By John McGrath
Have you noticed that the speculation has started? The property market is “grinding to a halt”. The boom is over. The banks have lent too much. The bubble is going to burst.
This sort of chatter happens at the end of every boom. I have seen it time and time again over 30 years and the ‘doom and gloom’ predictions simply haven’t eventuated. The moment we see even the slightest change in boom market conditions, the headlines begin. The end is called. The umpire blows his whistle. Yesterday we were in a boom, today we’re on a slippery slope.
A gradual process
In reality, booms don’t end this way. It’s an extremely gradual process. Yes, we might be at the start of a slowdown in Sydney and Melbourne today. Or we might not be – no one knows. But there’s a few small signs that the market is slowing and that’s why we’re seeing these headlines and predictions of price falls. The key is not to panic.
I’d actually encourage you to welcome a slowdown in growth. After a long period of price rises – about 75% in Sydney alone, we need a period of consolidation that will put a floor under these new price levels and provide stable ground for home values to rise strongly again in the next boom.
Of course, no home owner likes to see prices go down. But it’s important to remember that if we do see some price reductions, they’ll be small and short term. History tells us that good quality properties double in value every decade but growth is never in a straight line. More often than not, we have a few years of strong growth, a few years of little growth and round in circles we go.
I’d advise you to ignore all suggestions of a market crash. It’s not going to happen. Yes, we’ve had phenomenal growth over the past five years. That doesn’t mean we’re due to have phenomenal declines.
Property is now analysed, or should I say over-analysed, as closely as the stock market but property is not an asset class that changes overnight. We have too much population growth fuelling demand and too much of an undersupply to experience a crash.
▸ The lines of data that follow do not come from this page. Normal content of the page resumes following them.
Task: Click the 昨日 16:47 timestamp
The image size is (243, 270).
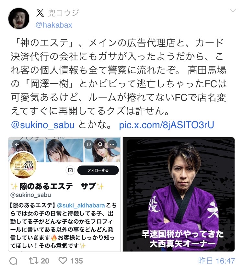Action: [x=216, y=261]
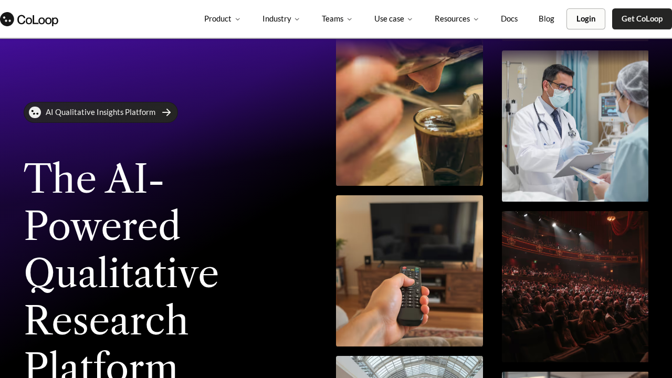
Task: Click the CoLoop logo icon
Action: coord(7,19)
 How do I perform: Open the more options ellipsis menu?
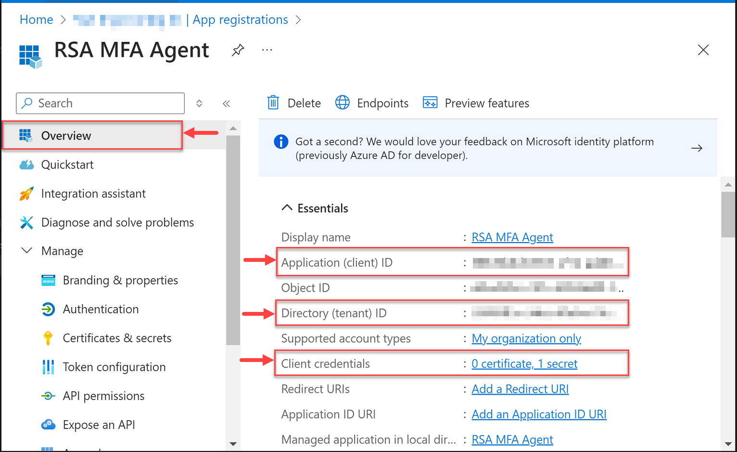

Overseas commentators, in particular, do not understand this. They also don’t appreciate how ingrained it is in our culture to pursue property ownership. We have entirely different dynamics to overseas markets that will continue to keep our property values strong well into the future.
Sydney and Melbourne
Now, the question on everyone’s lips is whether the Sydney and Melbourne markets are turning. Firstly, no one can ever identify the exact time of a turn – it will only become clear to us several months after it has happened because once again, the property market changes at a very slow pace.
As discussed in my column last week, new CoreLogic figures tell us that the supply of established housing stock available for sale in Sydney and Melbourne is at its highest level for this time of year since 2012. Does this indicate slowing demand? Yes. Is it a sign that the market is actually slowing or just a blip? We don’t know yet.
Saturday auction clearance rates remain very high. About 60% represents a normal market. About 80% represents a boom. For the past couple of months, Sydney has been in the 70% - 75% range. Does this indicate a slight drop in demand? Yes. Is demand still strong? Absolutely.
Again, when the property market slows down after a boom, it does so very, very gradually. In my opinion, I do think the Sydney and Melbourne markets are at, or near, their peak for this growth cycle. What’s going to happen next? The two most likely eventualities are as follows:
1. The pace of growth in property prices will slow down but not stop. Property prices will keep growing but at a lesser rate per year.
2. We have a minor correction, where the market will do as it has done before and give back about half of the prior year’s growth, so that would be around 5%.
Neither scenario is cause for panic. If the boom is indeed over, then here’s my advice to people in the market.
Property is a fantastic vehicle for wealth creation if you can hold it long term. That means riding out market slowdowns without panicking and staying focused on the goal of debt-free ownership down the road.